-- START --
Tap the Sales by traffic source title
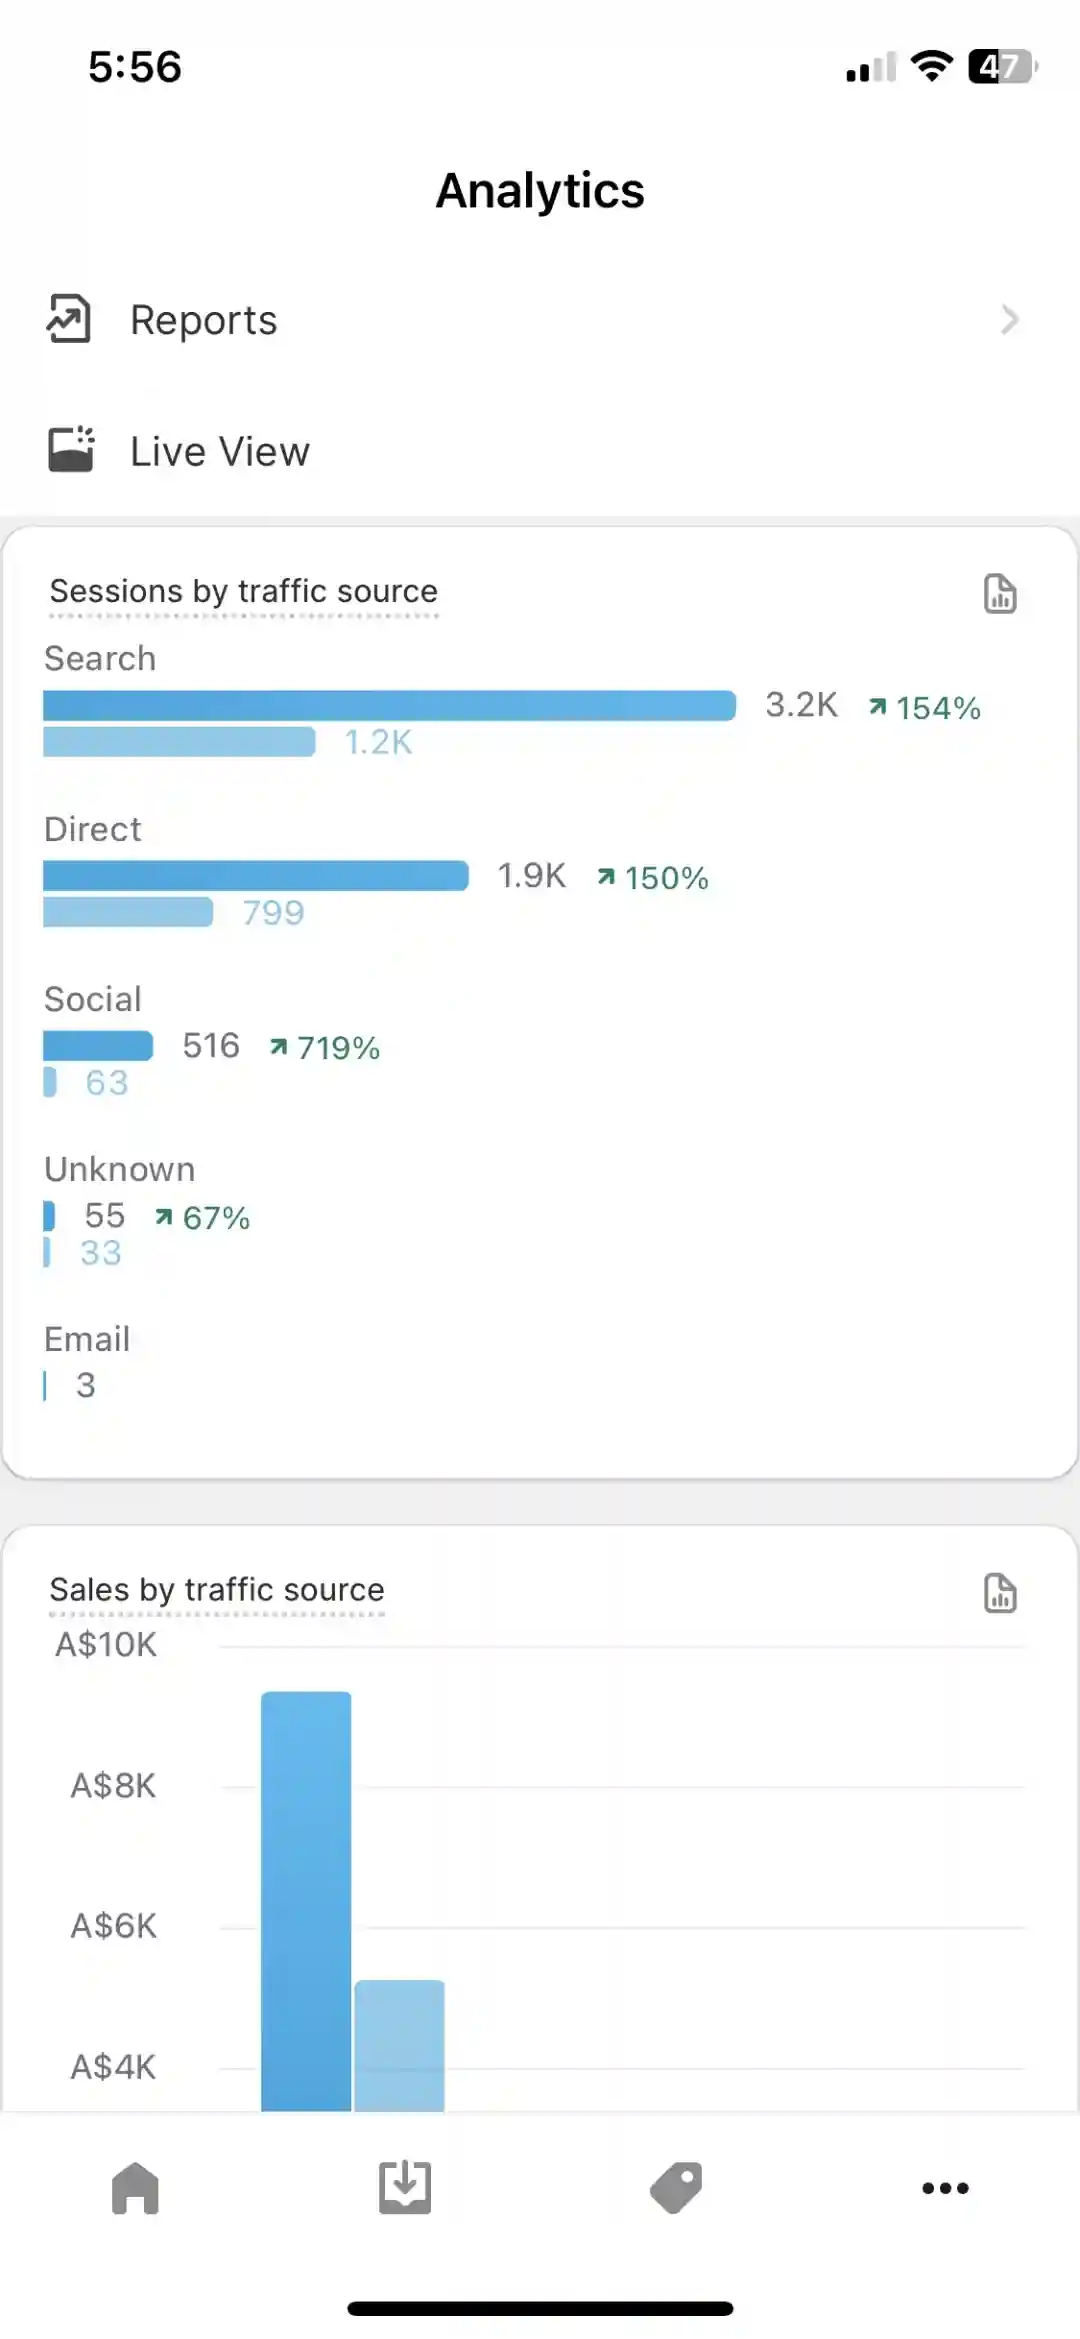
-- END --
-- START --
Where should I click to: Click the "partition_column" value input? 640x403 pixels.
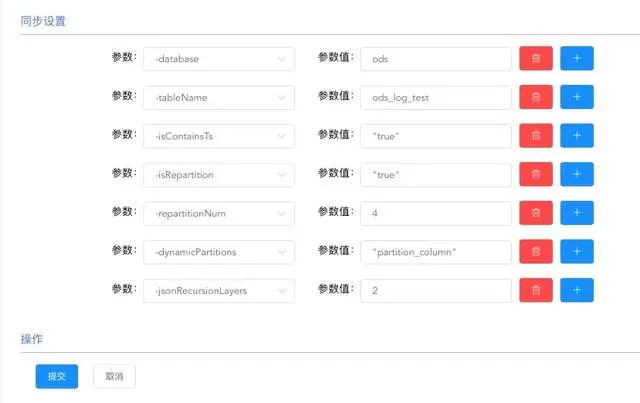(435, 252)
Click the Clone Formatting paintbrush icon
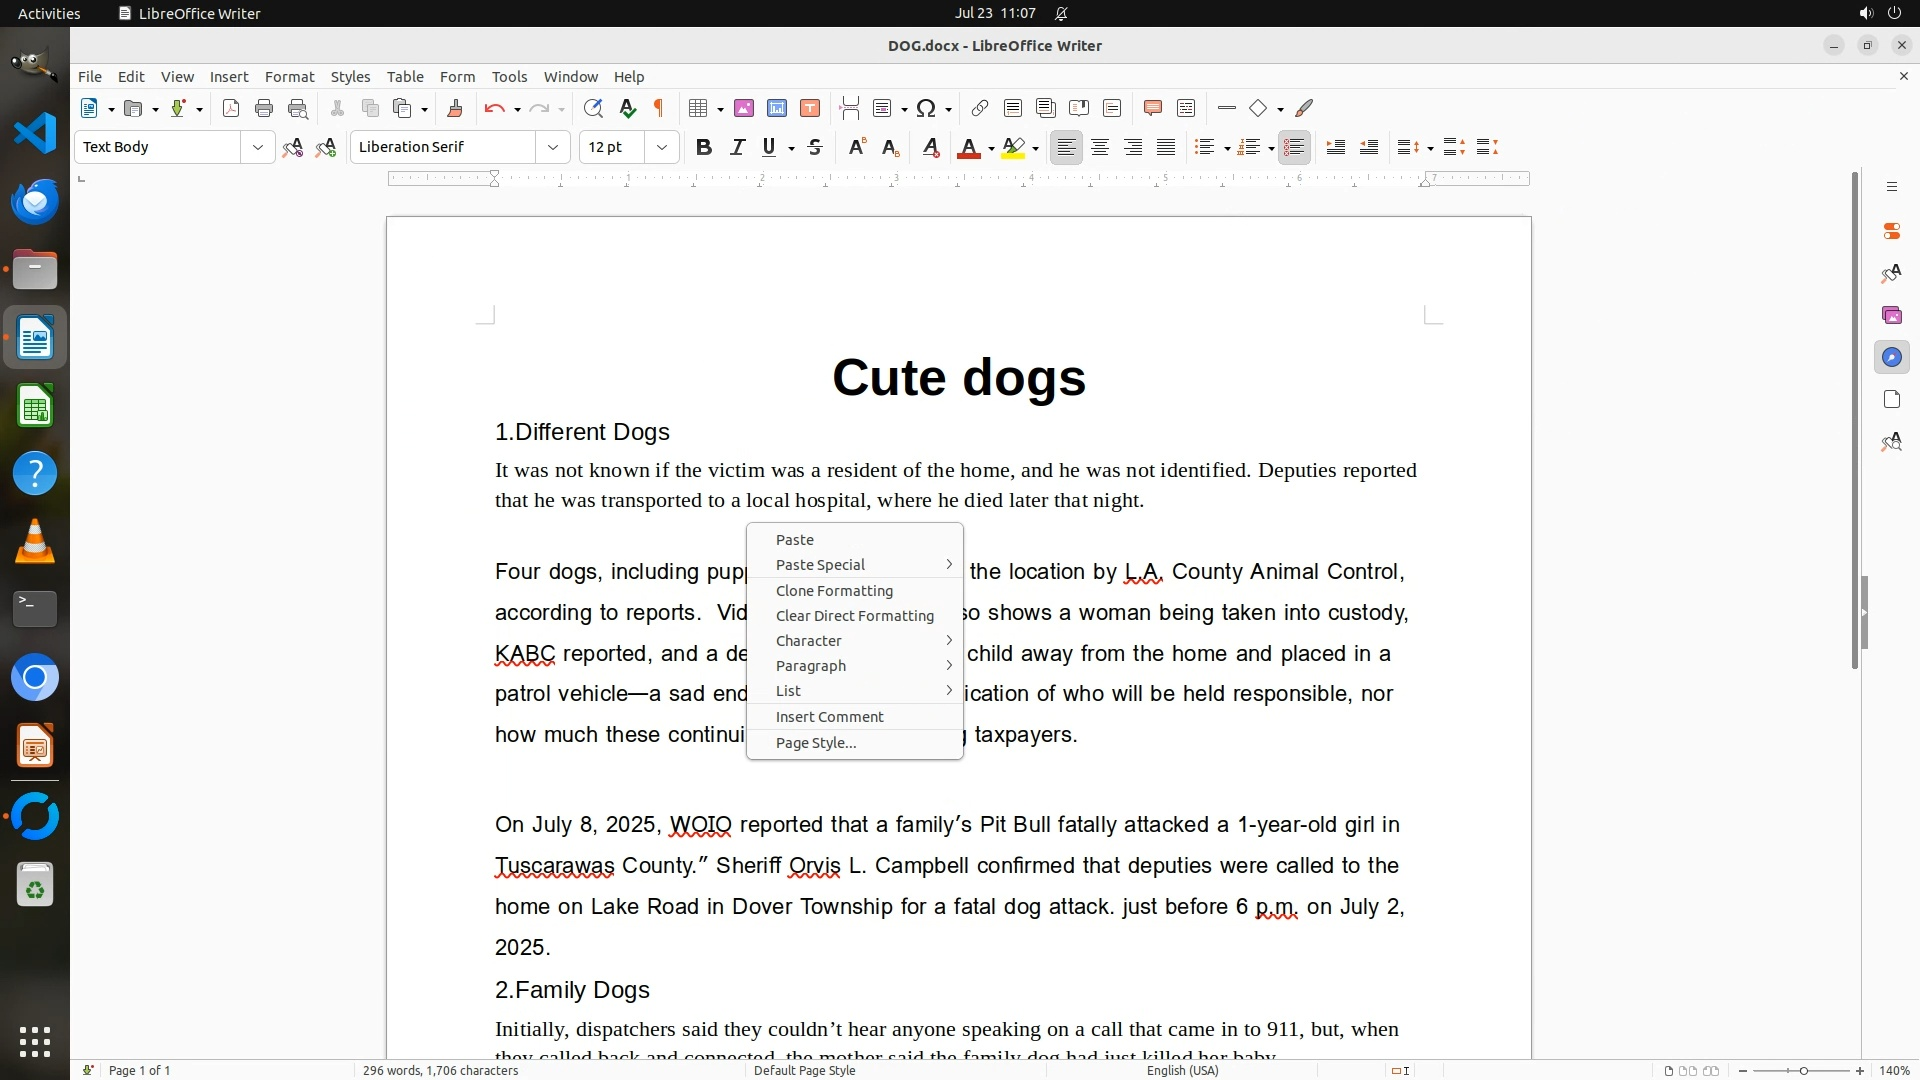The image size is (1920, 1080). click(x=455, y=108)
-- END --
-- START --
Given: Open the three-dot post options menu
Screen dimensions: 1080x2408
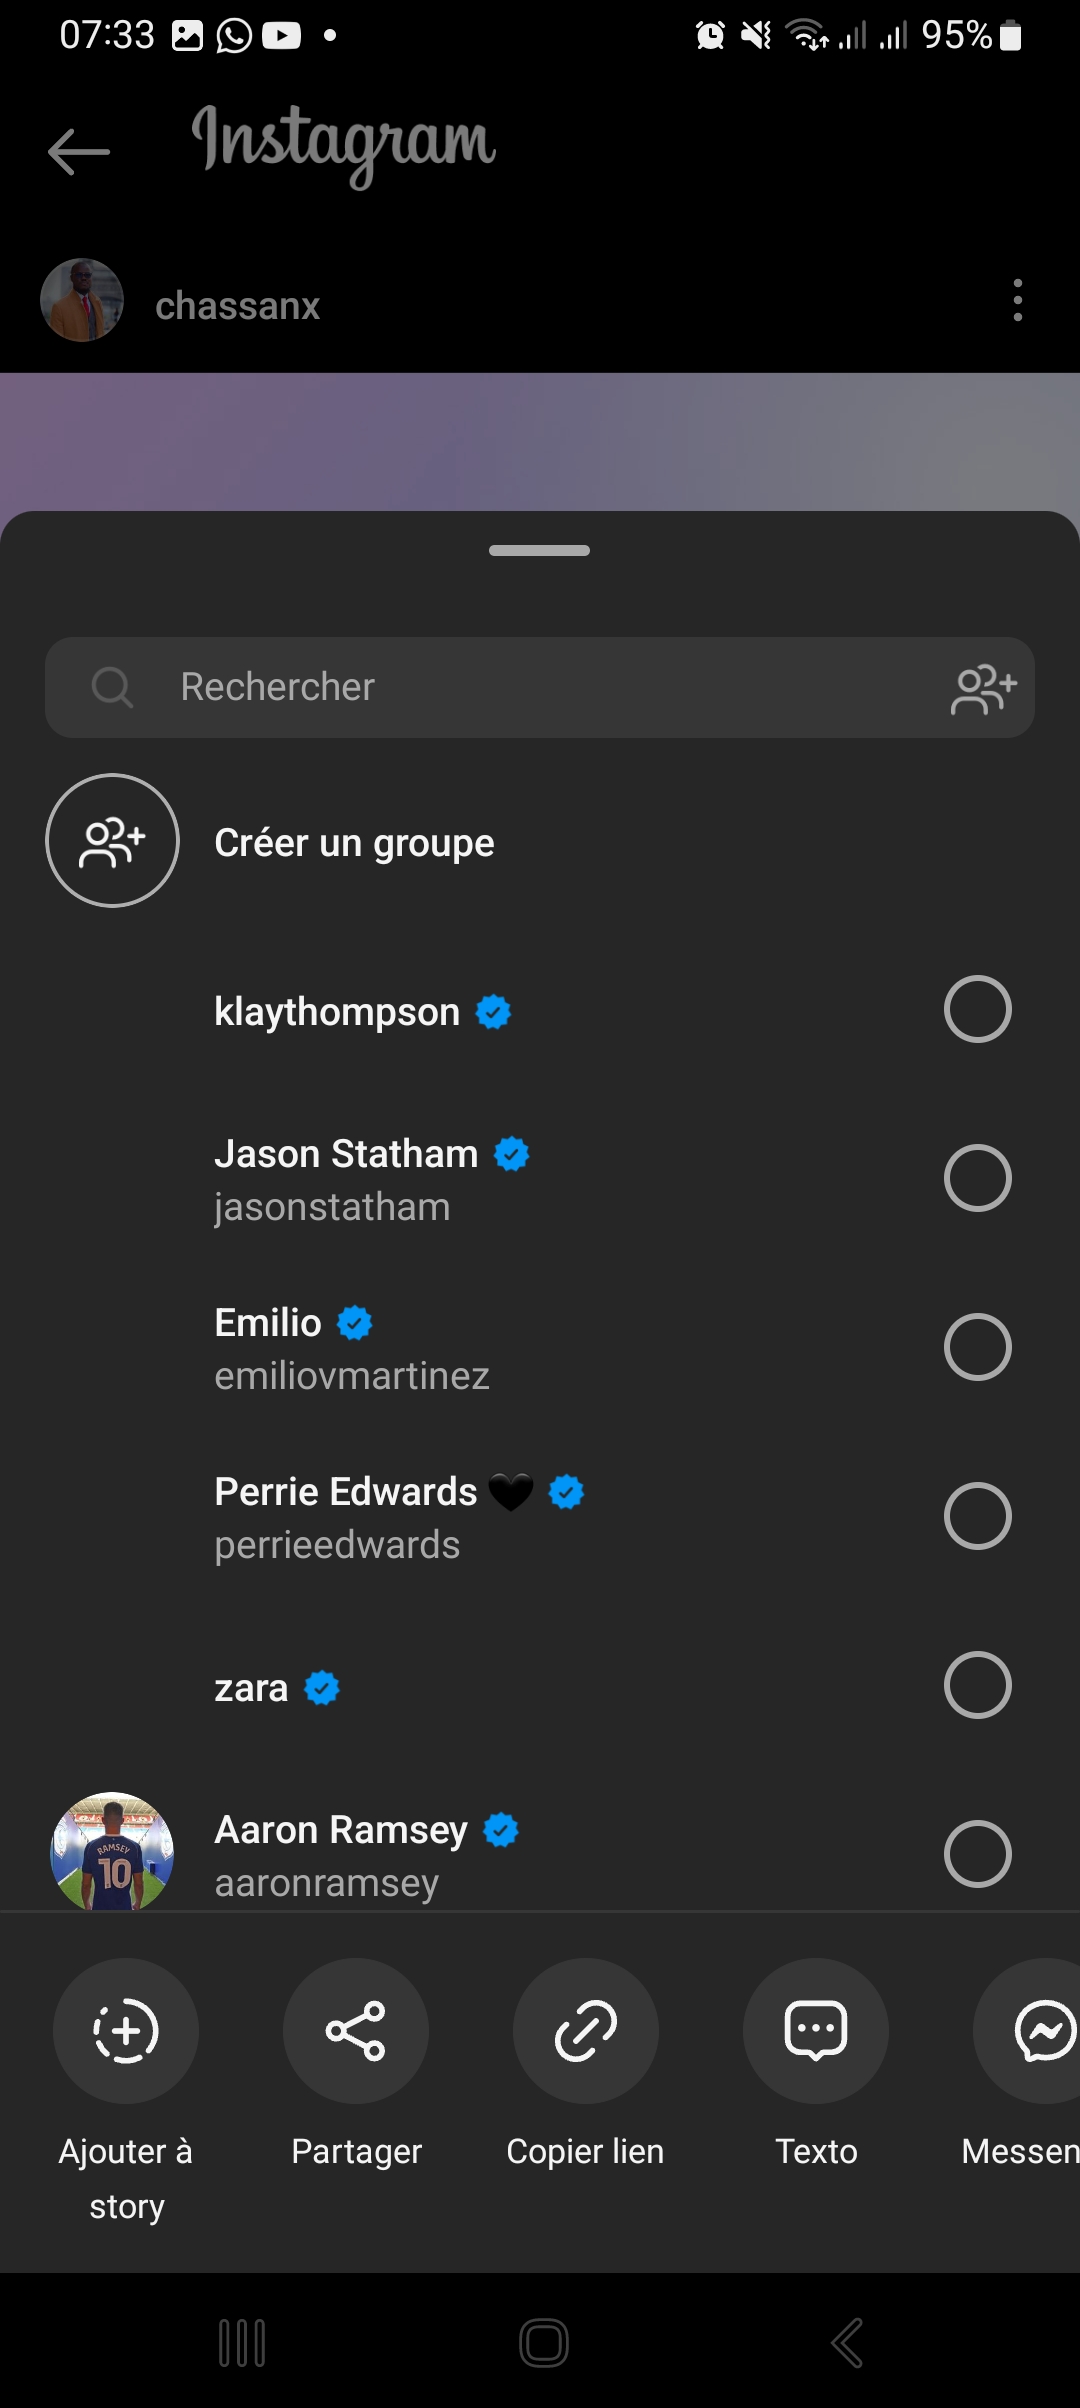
-- END --
> _What the exercise asks_
Extract the lines of the listing starting with the line containing "Where should I" and going on through the line containing "The image size", and reproduce them word for word. Omit the pictures.

> _Result of this task_
Where should I click to: Click the "partition_column" value input? 640x403 pixels.
(435, 252)
Click the Clone Formatting paintbrush icon
The image size is (1920, 1080). click(x=455, y=108)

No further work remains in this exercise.